HOUSTON — “This should be an offensive series,” Dusty Baker said Thursday at Minute Maid Park, so apparently the Houston manager counts mind-reading among his considerable talents.
After all, could anything be more offensive, more nightmarish, to the Yankees and their fans than an Astros-Red Sox AL Championship Series? Winner advances to its third World Series since the Yankees last won it all in 2009?
Both clubs embroiled in sign-stealing scandals, both right back atop the industry?
Yes, as news broke that the Yankees had begun their offseason in earnest by dismissing three coaches, two of their top rivals prepared to face off in what should be a fun semifinal featuring personalities galore and, just as Dusty stated, the bats in the spotlight. Friday night’s Game 1 will pit Houston’s Framber Valdez against Boston’s Chris Sale, the latter a controversial choice (over former Yankee Nathan Eovaldi) given the recovering ace’s recent struggles.
Nevertheless, a debate like Sale versus Eovaldi won’t connect with the casual TV viewer as will the reality that these two teams will face off in an October setting for the first time since the world learned of their past transgressions.
The 2017 Astros swiped opponents’ signs illegally en route to winning the championship, which included an ALCS win over the Yankees. Their bench coach Alex Cora, viewed as a mastermind of the team’s trash-can-banging scheme, left to manage the 2018 Red Sox, who were found guilty of lesser sign-stealing violations en route to their title, which included an AL Division Series win over the Yankees.
Cora is back leading the Bosox after serving a yearlong suspension in 2020. The Astros still feature the same infield from their ’17 squad. If they’re not all back and better than ever, they’re certainly back while the Yankees know they’ll miss the Fall Classic for a 12th straight season.
“I’m enjoying this … I think honestly as a team, we are clicking at the right time, and as a group, we’re clicking at the right time,” Cora said. “It doesn’t matter how you get here. It’s just a matter of what you do from here on, and we’re prepared for it.”
“After what these guys went through, you are always cognizant of the mental and spiritual condition of the club,” said Baker, who replaced the suspended and fired A.J. Hinch last year. “But this is an extremely strong, close-knit group of guys, and they lean on each other for support.”
The Astros worked out Thursday not announcing whether they’d have Lance McCullers Jr., who left his AL Division Series Game 4 start with right forearm tightness. In a brief press scrum talking through the team’s thinking on McCullers, general manager James Click said, “You don’t get to the ALCS very often. I realize I said that, we’re here for the fifth time in a row, but these opportunities are rare.”
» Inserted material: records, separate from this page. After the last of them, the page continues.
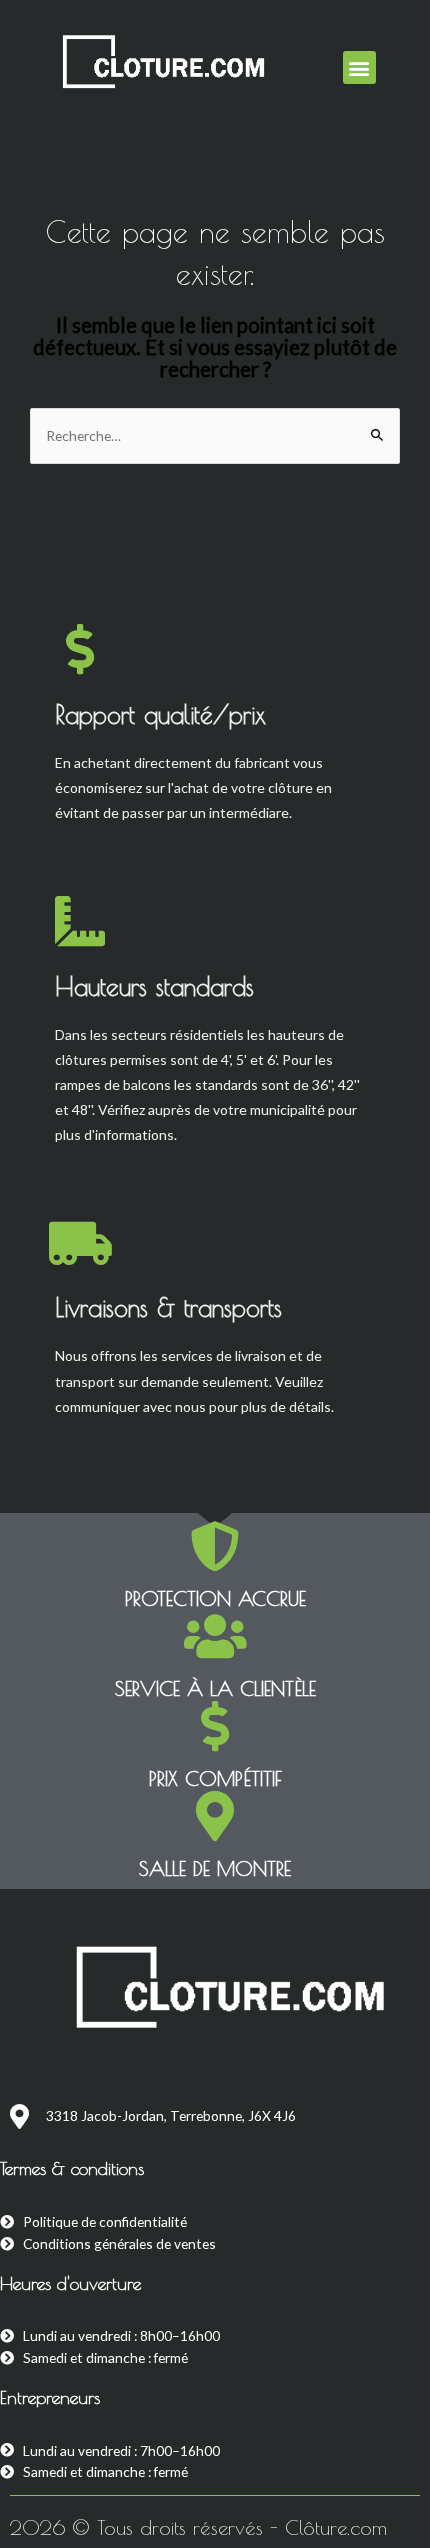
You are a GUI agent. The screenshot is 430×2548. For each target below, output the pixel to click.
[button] (359, 67)
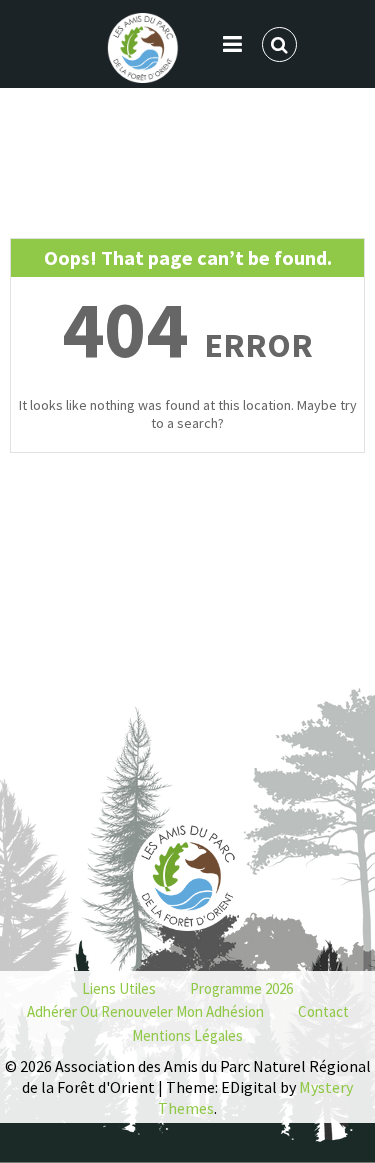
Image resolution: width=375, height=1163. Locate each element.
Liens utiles (119, 988)
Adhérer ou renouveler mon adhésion (145, 1011)
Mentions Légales (187, 1035)
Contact (323, 1011)
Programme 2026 (241, 988)
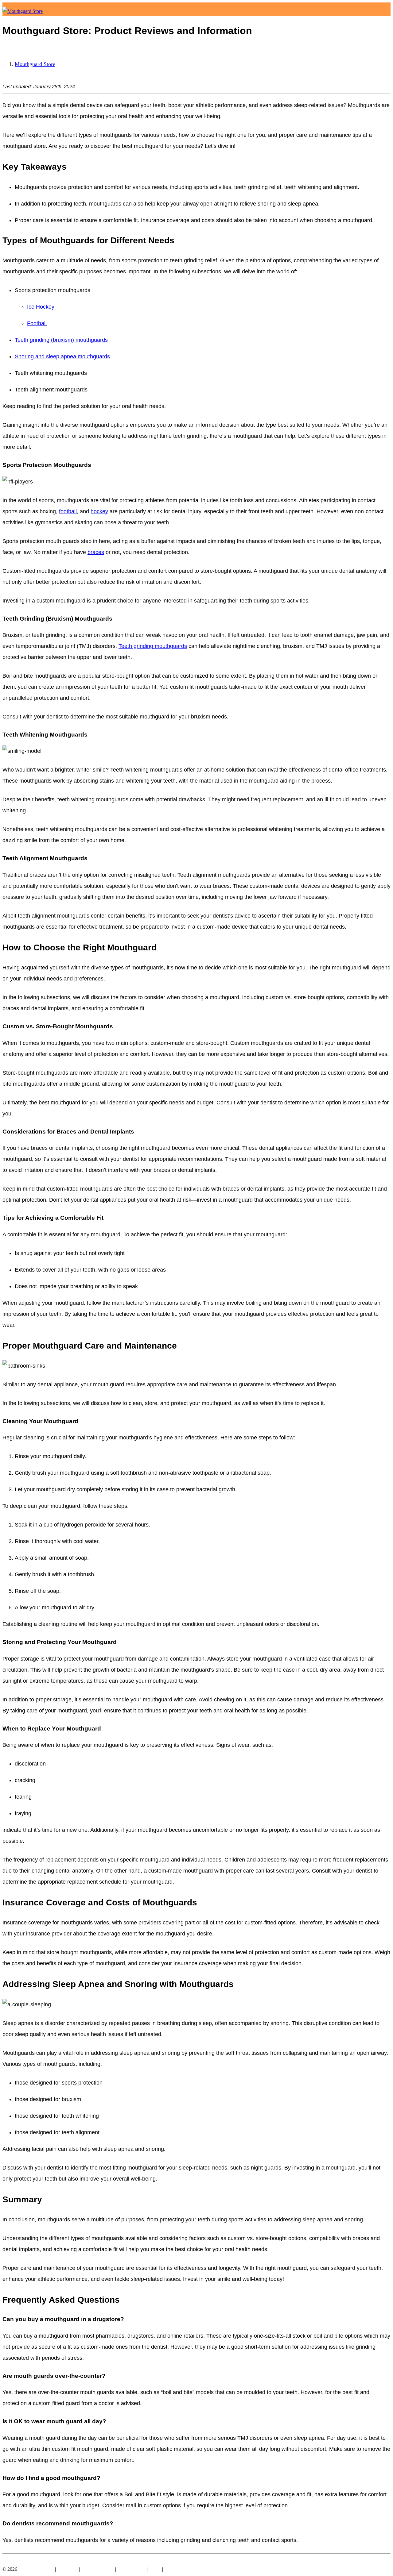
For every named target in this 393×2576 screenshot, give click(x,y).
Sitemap (190, 2569)
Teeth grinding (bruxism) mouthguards (61, 340)
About (383, 21)
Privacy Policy (131, 2569)
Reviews (347, 21)
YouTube (34, 2560)
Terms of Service (97, 2569)
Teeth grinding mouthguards (153, 646)
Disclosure (67, 2569)
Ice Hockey (40, 307)
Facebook (12, 2560)
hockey (99, 511)
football (68, 511)
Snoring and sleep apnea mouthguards (62, 356)
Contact (171, 2569)
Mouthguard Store (35, 64)
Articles (366, 21)
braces (96, 552)
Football (37, 323)
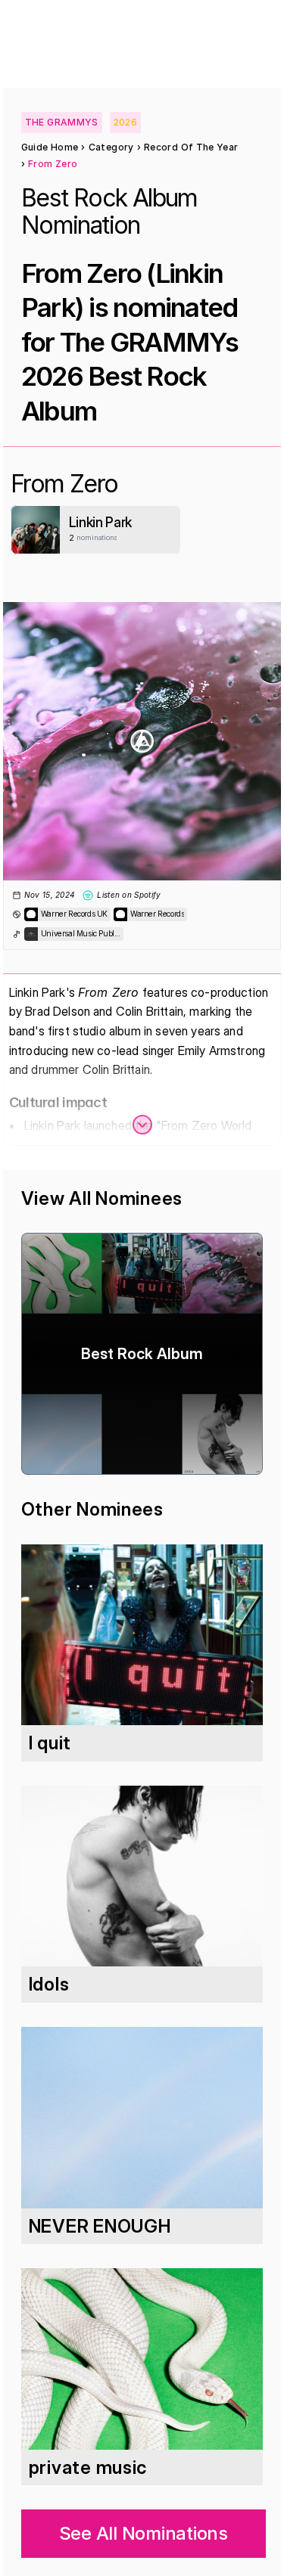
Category (111, 147)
Yes, the Astros keep winning through the dismissals of both Hinch and president of baseball operations Jeff Luhnow as well as the departures of big names like Gerrit Cole (to the Yankees) and George Springer (to the Blue Jays).
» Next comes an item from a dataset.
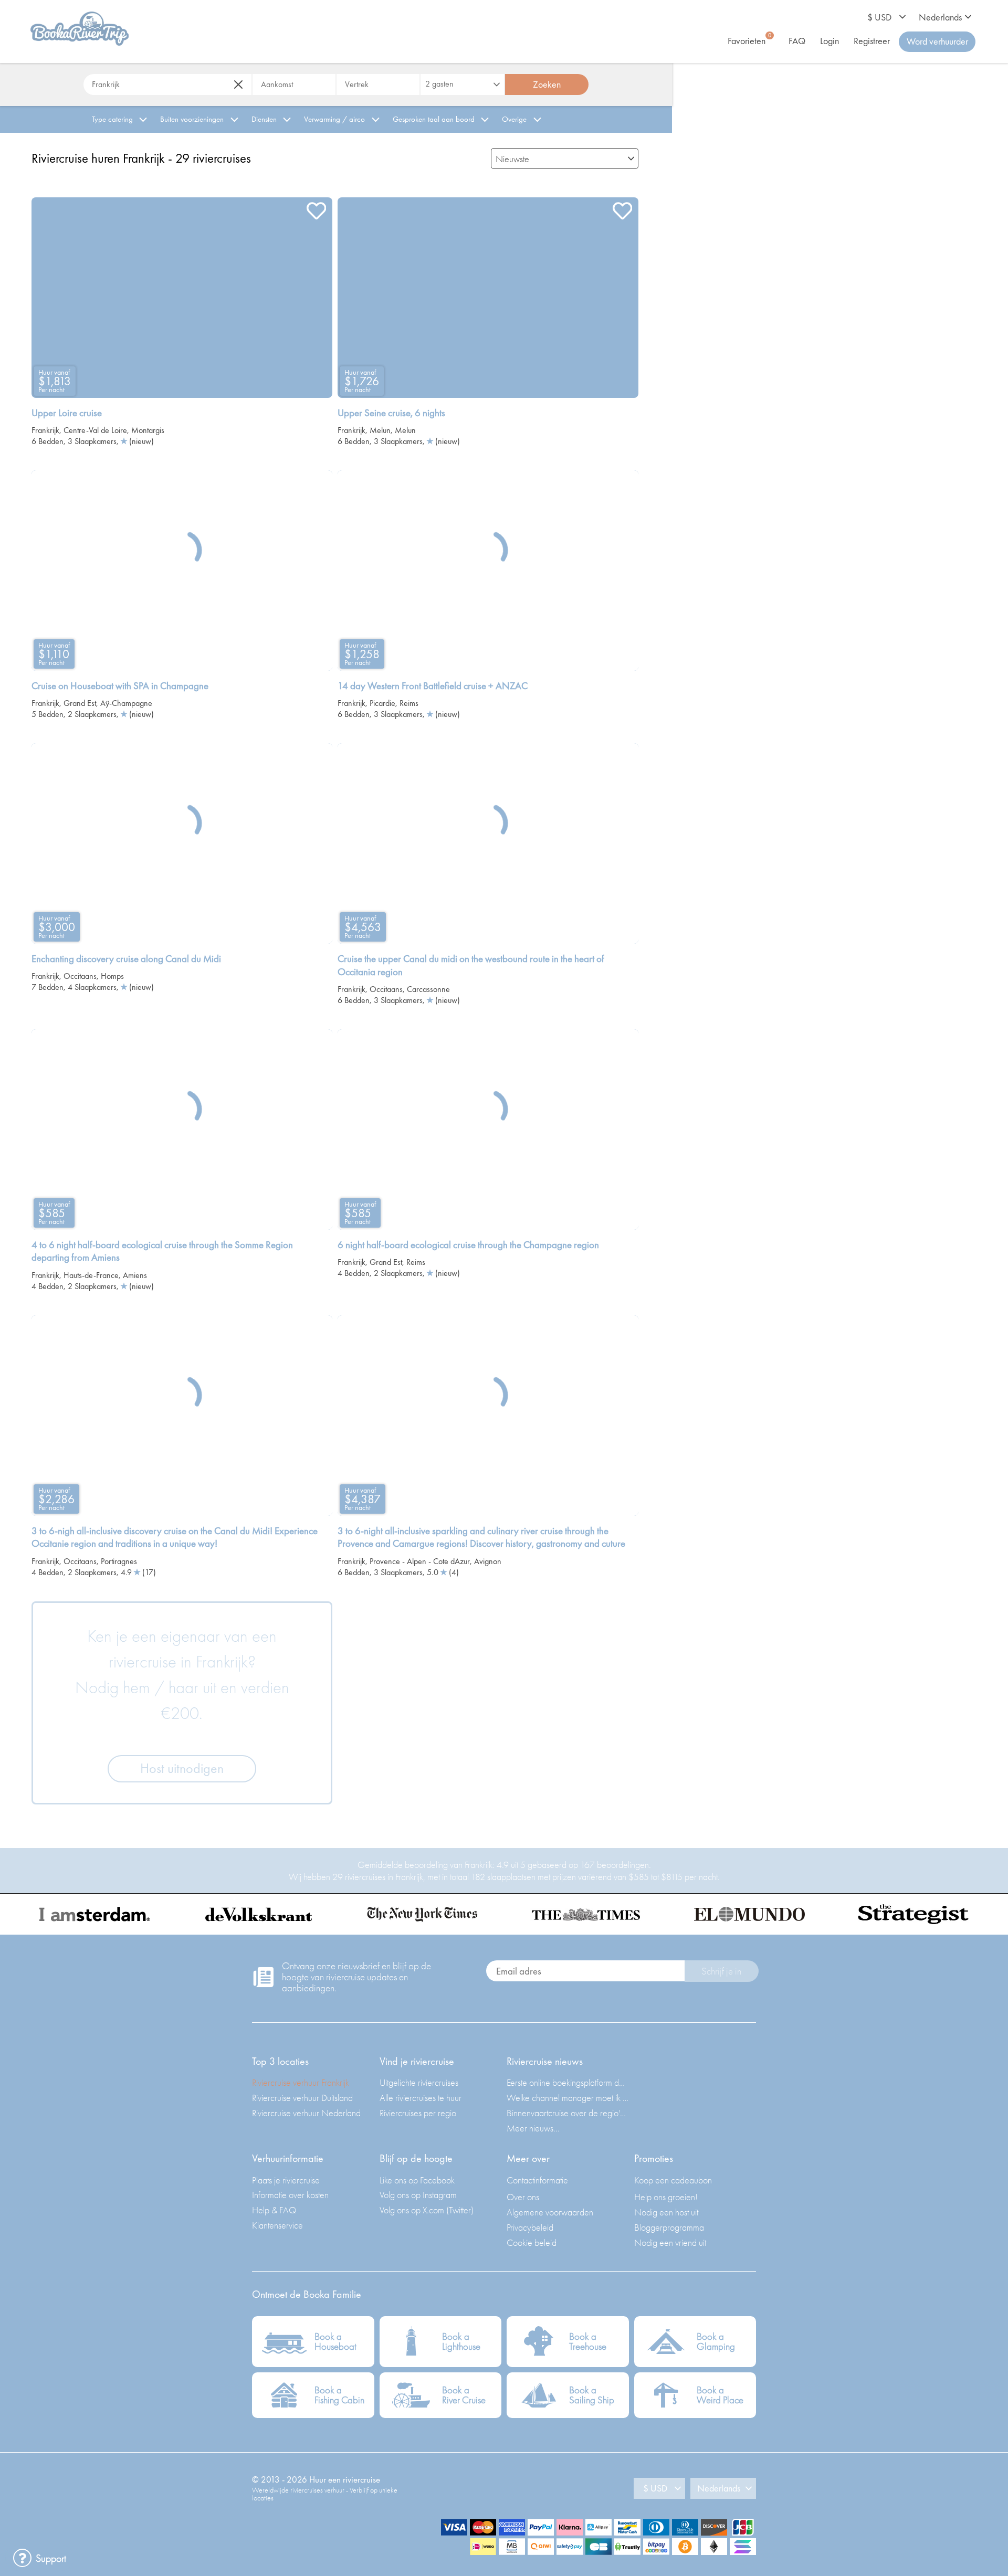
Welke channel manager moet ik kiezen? (568, 2098)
The Red Sox, meanwhile, followed their 2018 success by missing the playoffs in 2019 and finishing in the AL East cellar last year. And even just a few weeks ago, when they suffered a three-game Fenway Park sweep at the Yankees’ hands and lost two of three to Baltimore, they hardly looked like championship material. Yet here they are after ousting the Yankees in the AL wild-card game and the division-winning Rays in the ALDS.
“I think it’s just baseball, honestly,” Boston designated hitter-outfielder J.D. Martinez said. “For some reason, I don’t know, every time it comes down to the wire, the last game, [the Bosox] always find a way to step up. I mean, you know, we got swept early on in the year by Baltimore. Then we turn around and sweep Tampa, so it’s just ball. You never know.”
Maybe that’s the silver lining here for the Yankees? It is just ball. You never know. They keep reaching the postseason, as they have nine times since ’09, they’ll win them eventually, no?
Hope you don’t find that sentiment offensive. You’re suffering enough as it is.